El sufrimiento producido por la hambruna era bien conocido por Gwenda. A pesar de la leche que daba la vaca, cuatro de los hijitos de su madre habían muerto. No era extraño que Philemon ansiara ser monje, pensó: casi cualquier sacrificio merecía la pena con tal de poder disfrutar de copiosas comidas cada día sin falta.
—¿Qué va a hacer tu padre? —preguntó Caris.
—Algo poco limpio. Es difícil robar una vaca, no es posible ocultarla en el zurrón, pero seguro que idea algún plan ingenioso. —Gwenda lo expresaba con mayor seguridad de la que sentía. Su padre era deshonesto, pero nada inteligente. Haría todo cuanto estuviera en su mano, lícito o ilícito, por conseguir otra vaca; sin embargo, podía fracasar.

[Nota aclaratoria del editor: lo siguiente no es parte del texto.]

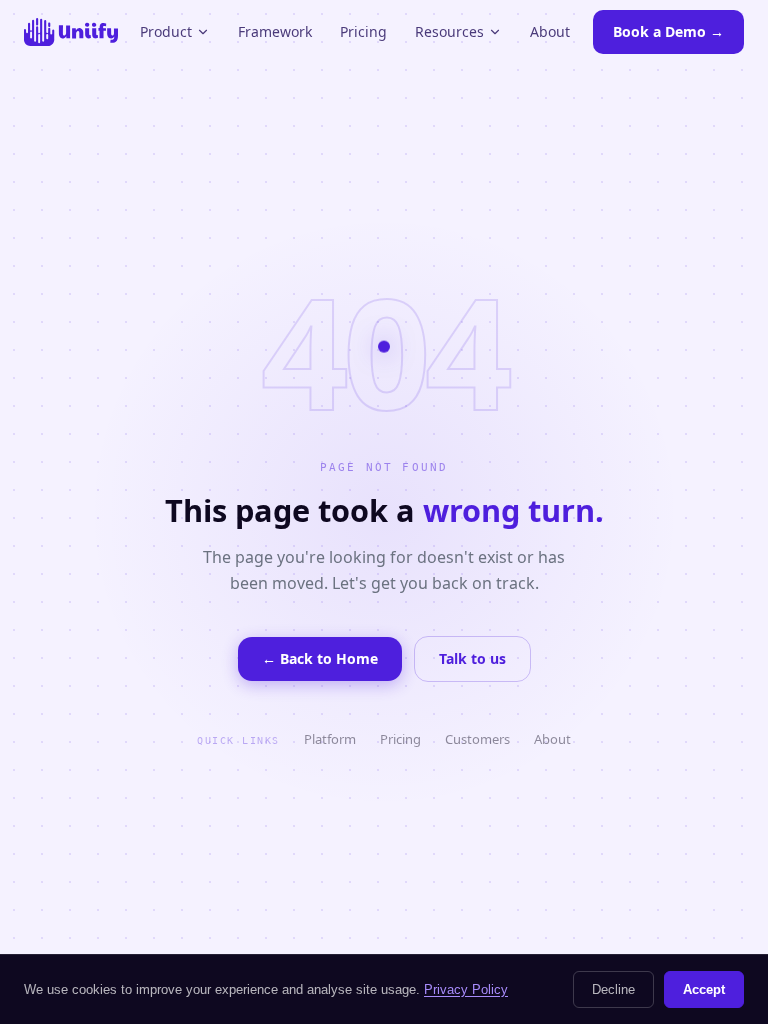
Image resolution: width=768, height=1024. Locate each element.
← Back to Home (320, 658)
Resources (449, 31)
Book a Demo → (668, 31)
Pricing (363, 31)
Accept (704, 989)
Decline (613, 989)
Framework (275, 31)
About (550, 31)
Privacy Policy (466, 989)
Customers (477, 739)
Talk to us (472, 658)
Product (166, 31)
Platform (330, 739)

Atravesaron las puertas del priorato y se adentraron en la extensa feria. Los comerciantes aparecían empapados y abatidos tras seis días de mal tiempo. Habían expuesto sus mercancías a la lluvia y habían obtenido muy poco a cambio.
Gwenda se sentía violenta. Caris y ella no hablaban casi nunca de la dispar situación económica de las dos familias. Cada vez que Gwenda acudía a visitarla, Caris le entregaba discretamente algún regalo para que se lo llevara a casa: un queso, un pescado ahumado, un rollo de tela, una jarra de miel… Gwenda le daba las gracias, y de hecho, en el fondo le estaba profundamente agradecida, pero no decían nada más al respecto. Cuando su padre le aconsejaba que se aprovechara de la confianza de Caris para robar en su casa, Gwenda argüía que tal cosa le impediría volver a visitarla, y en cambio de ese otro modo llevaba algo a su hogar dos o tres veces al año. Incluso su padre se daba cuenta de que era lo más sensato.
Gwenda buscó con la mirada el puesto en el que Perkin debía de estar vendiendo sus gallinas. Era probable que Annet también se encontrara allí, y dondequiera que estuviese Annet, Wulfric no andaría lejos. Gwenda estaba en lo cierto: allí estaba el gordo y taimado de Perkin, tratando con zalamera amabilidad a los clientes y comportándose de forma brusca con todos los demás. Annet sostenía una bandeja con huevos y sonreía con coquetería mientras la bandeja le tiraba del vestido, marcándole los senos, y el pelo rubio sobresalía del gorro, cayendo en mechones que le acariciaban las mejillas sonrosadas y el cuello largo. Y allí estaba también Wulfric, con el aspecto de un arcángel que hubiera perdido el norte y deambulara entre los humanos por error.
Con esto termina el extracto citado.